In line with our findings on anserine for AD, Peters et al. have very recently demonstrated that anserine ameliorated diabetic nephropathy and halved proteinuria in diabetic mice (db/db) [54]. They also reported that anserine has more vigorous antioxidative activity than carnosine [54, 55], which was consistent with the treatments for diabetic nephropathy with carnosine or its derivative [5658]. In addition to AD and diabetes, imidazole dipeptides exert antioxidative effects against inflammation in various diseases such as renal nephropathy, retinal degeneration, or pneumonia [21, 59]. Their pathogenesis involves neutrophil-mediated MPO activities [60, 61]. Our pilot monitoring for the present trial revealed statistically significant improvement in the blood creatinine level among the ten healthy adult volunteers administered 500 mg of the anserine supplementation every day for 12 weeks (data not shown).
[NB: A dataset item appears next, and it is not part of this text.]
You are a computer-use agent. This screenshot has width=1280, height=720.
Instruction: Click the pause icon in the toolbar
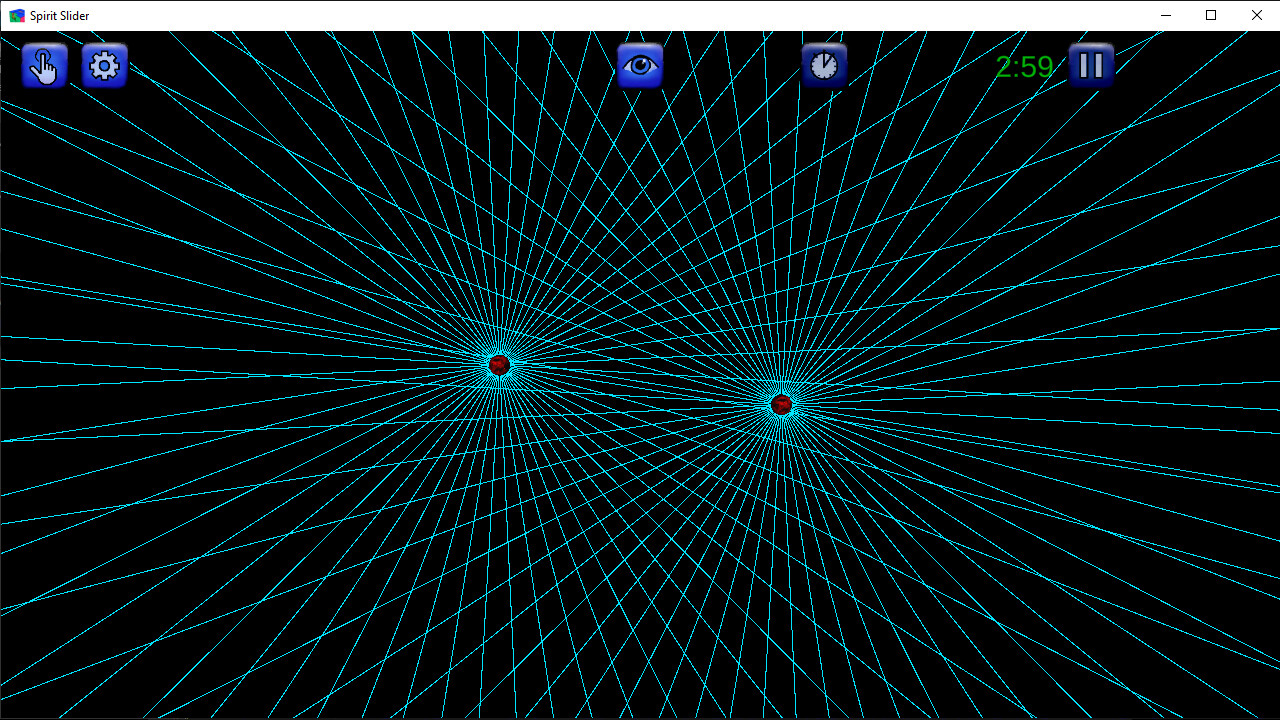1090,65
It suggested a potential effect of anserine on renal microvasculature. Also, virus-induced acute lung injury and MPO-mediated septic shock were relieved with imidazole dipeptides in rodent models [6264]. Evidence of anserine against acute or chronic inflammation may support the notion that oral anserine intake is useful for protecting against the harm of endogenous HClO.

In this communication, we have proposed that daily intake of anserine supplementation at a dose of 500 mg per day helps preserve cognitive functions in elderly individuals with MCI by suppressing HClO radicals' actions. There may be some complementary beneficial effects by the additives adopted, vitamin c or ferulic acids, to reinforce the inhibition of MPO-HClO-mediated inflammation by anserine. There are reports that both vitamin c and ferulic acid provide favorable effects for AD patients [6568]. Their antioxidative activity against HClO may synergize with anserine since vitamin c removes ONOO- radicals and ferulic acids do HO- radicals (Figure 2).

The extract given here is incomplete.